Features

1996 initiative unconstitutional

The Associated Press
Friday March 02, 2001

SACRAMENTO — A federal judge Thursday threw out sections of a 1996 campaign finance initiative that regulated paid “slate mailers” – campaign pieces that urge voters to support a list of candidates or issues. 

Those regulations, designed to show voters that candidates and ballot measure campaigns paid to be included on the mailers, are unconstitutional because they violate the First Amendment right to political speech, U.S. District Judge Lawrence Karlton ruled. 

Karlton had been considering the constitutionality of Proposition 208 for several years. 

The initiative, which limited campaign donations, was only in effect for the non-election year of 1997 and a few days in 1998 before Karlton halted its enforcement. 

Voters last November approved Proposition 34, which imposed different campaign contribution limits and invalidated almost all of Proposition 208. 

One of the few things left in Proposition 208 were regulations aimed at “slate mailers,” which are brochures or cards that voters commonly receive in the mail right before elections. 

The mailers are produced by commercial firms that solicit money from campaigns to be included in their list of “recommended” candidates and issues. 

Proposition 208 required slate mailers to put three dollar signs next to the candidates and ballot measures that paid to be included.  

It also required slate mailer producers to tell voters the names of the two biggest contributors who donated more than $50,000 to pay for the mailer. 

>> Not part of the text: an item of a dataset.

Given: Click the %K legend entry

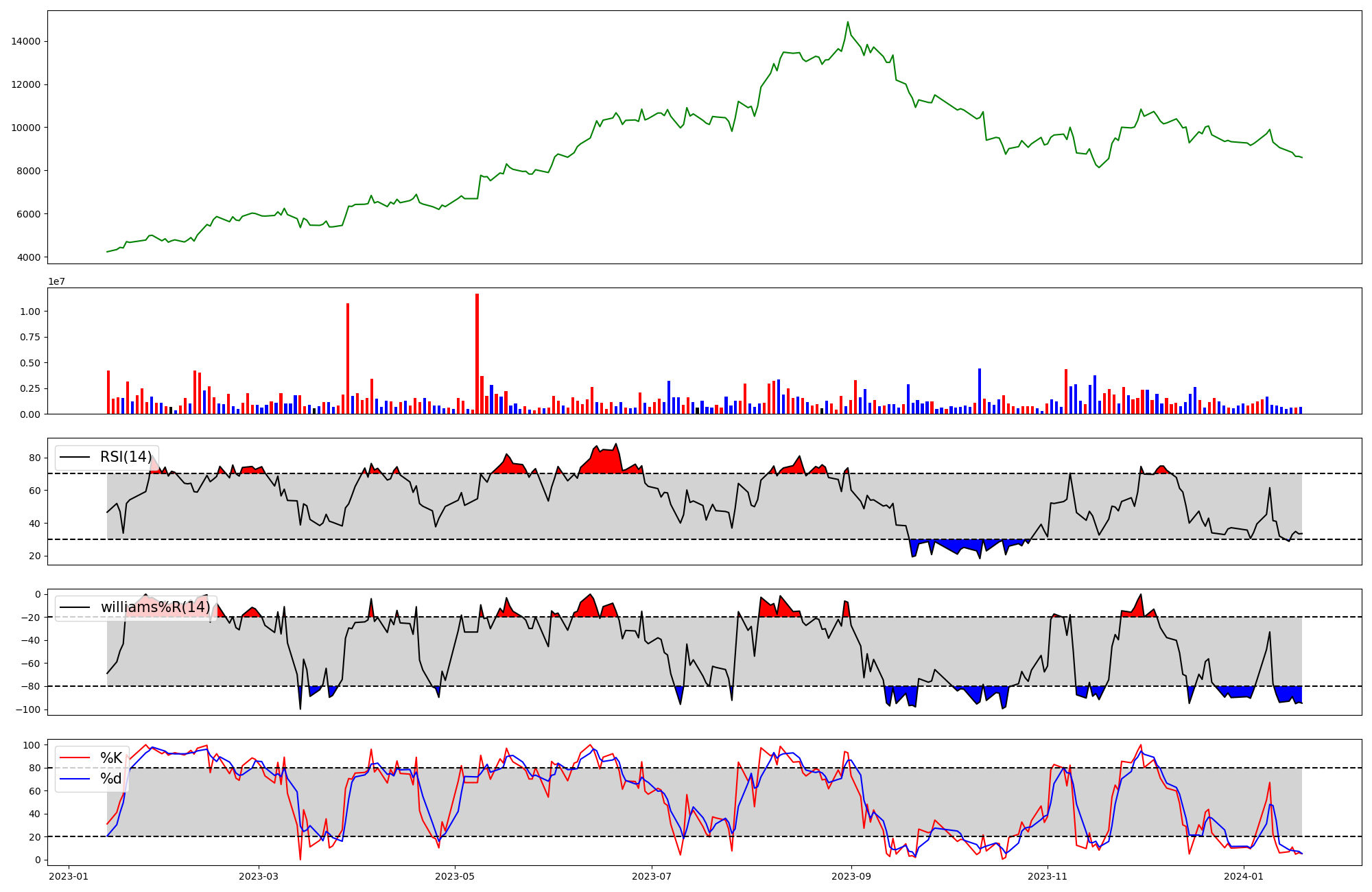Looking at the screenshot, I should tap(111, 758).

Karlton said those requirements were unconstitutional even though the companies producing the mailers are paid. 

The regulations, he wrote, “are content-based regulations of political speech and not a form of commercial speech.” 

Tony Miller, a former chief state elections officer and a leading sponsor of Proposition 208, said he had not seen the ruling but was “disappointed, but not really surprised.” 

Jim Knox, executive director of California Common Cause, a campaign reform group that backed Proposition 208, said he hoped the ruling would be appealed. 

The Fair Political Practice Commission, the state’s political watchdog agency, will decide whether to appeal Karlton’s decision at its next meeting on March 9. 

Karlton also approved an agreement requiring the state to pay $3 million in fees to attorneys representing some of the plaintiffs that challenged 208, including the California Democratic and Republican parties.